ElasticSearch as the primary database
The short answer is, it most likely wouldn’t be a good idea to use ElasticSearch as a primary store without some kind of backing database, due to the following reasons:
- Most critical reason is that there could be data loss, when dealing with large volumes of data. Apparently, all the innovation around ElasticSearch is around improving resiliency. Read more: https://www.elastic.co/guide/en/elasticsearch/resiliency/current/index.html
- ElasticSearch index sizes need to be pre-determined. Schema/Mapping changes require re-indexing. If the data grows in size or evolves and cannot be managed with original sharding or mapping strategies, have to migrate data into newer indexes. Now, the application has to both serve the incoming traffic and do migrations. No database technology would require you to estimate data sizes per table, if I were to take an analogy with typical databases.

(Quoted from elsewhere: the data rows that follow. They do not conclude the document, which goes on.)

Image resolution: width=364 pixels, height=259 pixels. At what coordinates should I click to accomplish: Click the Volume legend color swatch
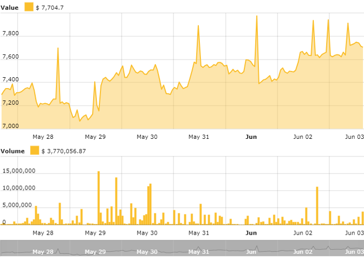click(x=35, y=151)
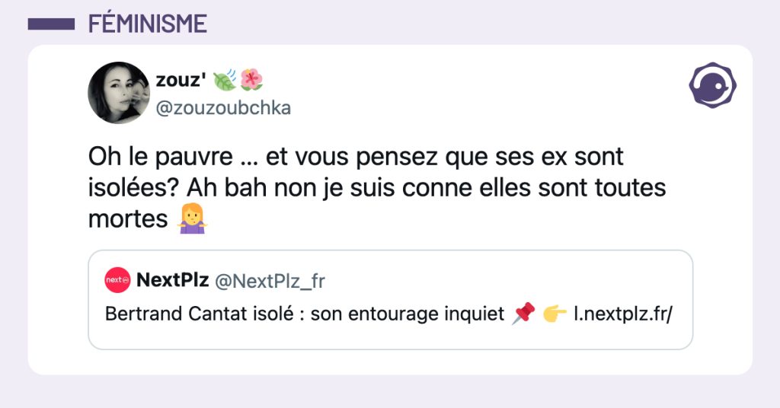Click the word "mortes" in the tweet
The height and width of the screenshot is (408, 780).
(x=127, y=219)
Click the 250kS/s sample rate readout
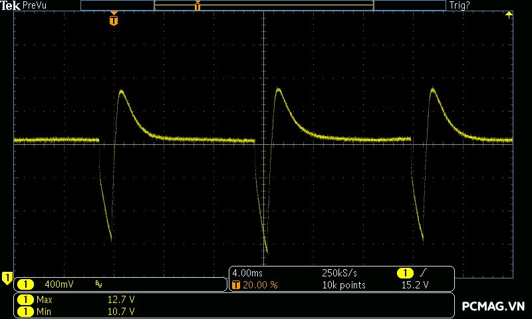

- Performance is going to be a problem if all data queries need to be served out of ElasticSearch especially if volume of data is huge and all data is being indexed without specific attention paid to the query patterns being used.
Now, is it still possible to use ElasticSearch as a database ?
Yes, on the following cases:
- Event sourcing on the database end. That means, a message queue or event streaming system such as Kafka front the ElasticSearch indexing. This approach will buffer the requests in case ElasticSearch is performing cluster updates or leader elections that might potentially result in data loss.
- The writes are controlled and infrequent. So if you have relatively static content, but would like the data to be searchable, amenable for analytics, that makes a good case.
- The typical use case and the most widely used scenario is that ElasticSearch is a sink in a data pipeline and with another system/database mastering the data. In case of data loss, there is a way to replay data from upstream.